Yes, I think it is only available for windows at the moment (and no plans to bring it to other OS)
using laragon for about 2 years or so.
I use a local environment based on this tutorial. It’s written for Mac, but a few substitutions will let you spin it up in Linux.
Linux + Caddy server + PHP-FPM
I’m wondering nobody mentioned …
Docker + PHP-FPM & NGINX directly
My development environment you can find at HowTo: Start Kirby development on a PC, only the versions are now newer like a Win10 64bit laptop and the XAMPP version 64bit.

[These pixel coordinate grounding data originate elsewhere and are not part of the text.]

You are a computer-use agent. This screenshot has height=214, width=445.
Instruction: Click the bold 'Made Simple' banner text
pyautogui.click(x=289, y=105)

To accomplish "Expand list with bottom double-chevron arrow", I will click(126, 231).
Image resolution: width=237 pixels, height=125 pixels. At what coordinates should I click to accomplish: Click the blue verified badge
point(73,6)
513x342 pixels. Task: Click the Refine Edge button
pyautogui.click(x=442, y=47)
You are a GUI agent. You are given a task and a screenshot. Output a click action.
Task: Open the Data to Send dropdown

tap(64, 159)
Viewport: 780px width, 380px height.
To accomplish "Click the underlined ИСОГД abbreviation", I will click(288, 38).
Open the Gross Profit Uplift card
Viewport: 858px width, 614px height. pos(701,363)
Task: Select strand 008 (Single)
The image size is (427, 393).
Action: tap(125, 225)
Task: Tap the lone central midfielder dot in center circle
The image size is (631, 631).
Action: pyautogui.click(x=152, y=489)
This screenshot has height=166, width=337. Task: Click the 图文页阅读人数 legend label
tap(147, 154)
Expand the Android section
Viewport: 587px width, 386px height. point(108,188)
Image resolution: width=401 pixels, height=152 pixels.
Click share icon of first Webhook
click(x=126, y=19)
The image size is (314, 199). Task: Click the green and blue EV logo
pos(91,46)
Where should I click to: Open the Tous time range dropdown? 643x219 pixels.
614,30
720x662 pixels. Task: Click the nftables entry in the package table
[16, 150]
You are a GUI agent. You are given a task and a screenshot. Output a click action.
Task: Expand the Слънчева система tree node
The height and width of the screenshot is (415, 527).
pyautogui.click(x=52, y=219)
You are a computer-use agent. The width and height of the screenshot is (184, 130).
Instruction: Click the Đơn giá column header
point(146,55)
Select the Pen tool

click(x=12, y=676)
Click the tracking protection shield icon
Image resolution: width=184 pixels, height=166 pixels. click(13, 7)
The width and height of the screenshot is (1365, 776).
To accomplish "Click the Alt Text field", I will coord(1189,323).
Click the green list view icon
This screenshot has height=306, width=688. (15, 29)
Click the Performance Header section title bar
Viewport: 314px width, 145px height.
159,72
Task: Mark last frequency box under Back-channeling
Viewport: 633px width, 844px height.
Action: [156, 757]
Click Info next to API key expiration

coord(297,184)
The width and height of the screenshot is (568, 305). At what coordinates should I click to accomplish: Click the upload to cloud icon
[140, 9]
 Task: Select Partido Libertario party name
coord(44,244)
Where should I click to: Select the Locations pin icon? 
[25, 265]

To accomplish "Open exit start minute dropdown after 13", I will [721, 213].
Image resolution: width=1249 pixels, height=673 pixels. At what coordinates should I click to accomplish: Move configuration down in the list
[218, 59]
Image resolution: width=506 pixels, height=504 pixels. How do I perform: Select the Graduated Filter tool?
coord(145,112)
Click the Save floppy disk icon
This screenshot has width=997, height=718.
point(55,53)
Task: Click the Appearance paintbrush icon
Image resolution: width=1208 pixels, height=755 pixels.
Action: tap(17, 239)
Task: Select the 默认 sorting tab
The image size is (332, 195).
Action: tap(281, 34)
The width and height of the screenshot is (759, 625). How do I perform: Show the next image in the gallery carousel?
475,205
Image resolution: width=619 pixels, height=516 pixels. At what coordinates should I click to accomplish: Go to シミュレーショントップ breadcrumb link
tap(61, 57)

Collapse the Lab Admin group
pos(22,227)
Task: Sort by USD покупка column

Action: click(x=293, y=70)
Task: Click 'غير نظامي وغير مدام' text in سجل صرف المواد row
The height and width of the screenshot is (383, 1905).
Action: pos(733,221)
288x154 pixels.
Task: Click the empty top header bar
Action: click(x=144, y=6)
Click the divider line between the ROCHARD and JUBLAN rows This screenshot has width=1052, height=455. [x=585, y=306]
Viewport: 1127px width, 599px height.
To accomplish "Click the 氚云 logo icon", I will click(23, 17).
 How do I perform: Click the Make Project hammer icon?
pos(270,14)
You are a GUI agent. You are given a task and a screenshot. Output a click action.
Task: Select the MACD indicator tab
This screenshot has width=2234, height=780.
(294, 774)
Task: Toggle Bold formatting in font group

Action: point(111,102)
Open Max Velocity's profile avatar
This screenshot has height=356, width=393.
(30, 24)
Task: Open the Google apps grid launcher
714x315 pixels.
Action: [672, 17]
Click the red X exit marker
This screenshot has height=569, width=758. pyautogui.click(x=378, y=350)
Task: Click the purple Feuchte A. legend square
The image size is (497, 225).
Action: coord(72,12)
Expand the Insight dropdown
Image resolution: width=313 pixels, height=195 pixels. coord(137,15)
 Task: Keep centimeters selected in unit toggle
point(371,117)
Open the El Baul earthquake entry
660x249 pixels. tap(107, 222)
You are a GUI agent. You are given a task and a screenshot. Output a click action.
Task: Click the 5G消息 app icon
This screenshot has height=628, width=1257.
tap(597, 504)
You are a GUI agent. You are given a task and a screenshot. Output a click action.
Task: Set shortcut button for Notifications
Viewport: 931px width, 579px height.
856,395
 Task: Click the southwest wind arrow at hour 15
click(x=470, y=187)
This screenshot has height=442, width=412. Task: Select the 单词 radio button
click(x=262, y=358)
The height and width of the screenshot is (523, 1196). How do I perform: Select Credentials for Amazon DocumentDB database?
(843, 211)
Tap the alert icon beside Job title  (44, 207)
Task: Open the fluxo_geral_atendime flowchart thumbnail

any chance you can share your docker file with us?
I use docker. Pretty much just copy/paste this docker-compose file into every new project which gives me a PHP/Apache server and an SMTP server for testing emails in a single command: docker-compose up
version: "3"
services:
server:
image: webdevops/php-apache-dev:7.2
volumes:
- ./site:/app
ports:
- "8080:80"
maildev:
image: djfarrelly/maildev
ports:
- "1080:80"
- "1025:25"
I usually also run browser-sync.
browser-sync start --proxy localhost:8080 --files site/**/*
I’ve found this is a nice balance between simplicity and power. I don’t usually deal with grunt/gulp/webpack/sass/etc. Just a single hand written CSS file. Anything up to around 1,500 lines is pretty easy to maintain and sidesteps tons of unneeded complexity.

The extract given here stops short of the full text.